> [Aufgabenstellung]:
Gib sämtliche Zeilen des folgenden Materials erneut wieder und verschiebe dabei jede Koordinate in den Antworten um -35. Alle übrigen Zahlen und Zeilen bleiben unverändert.

> [Material zur Aufgabe]:
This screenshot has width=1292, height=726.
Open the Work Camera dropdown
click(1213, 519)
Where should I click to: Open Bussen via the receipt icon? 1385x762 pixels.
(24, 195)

> [Antwort zur Aufgabe]:
This screenshot has width=1292, height=726.
Open the Work Camera dropdown
click(1178, 484)
Where should I click to: Open Bussen via the receipt icon? 1385x762 pixels.
(-11, 160)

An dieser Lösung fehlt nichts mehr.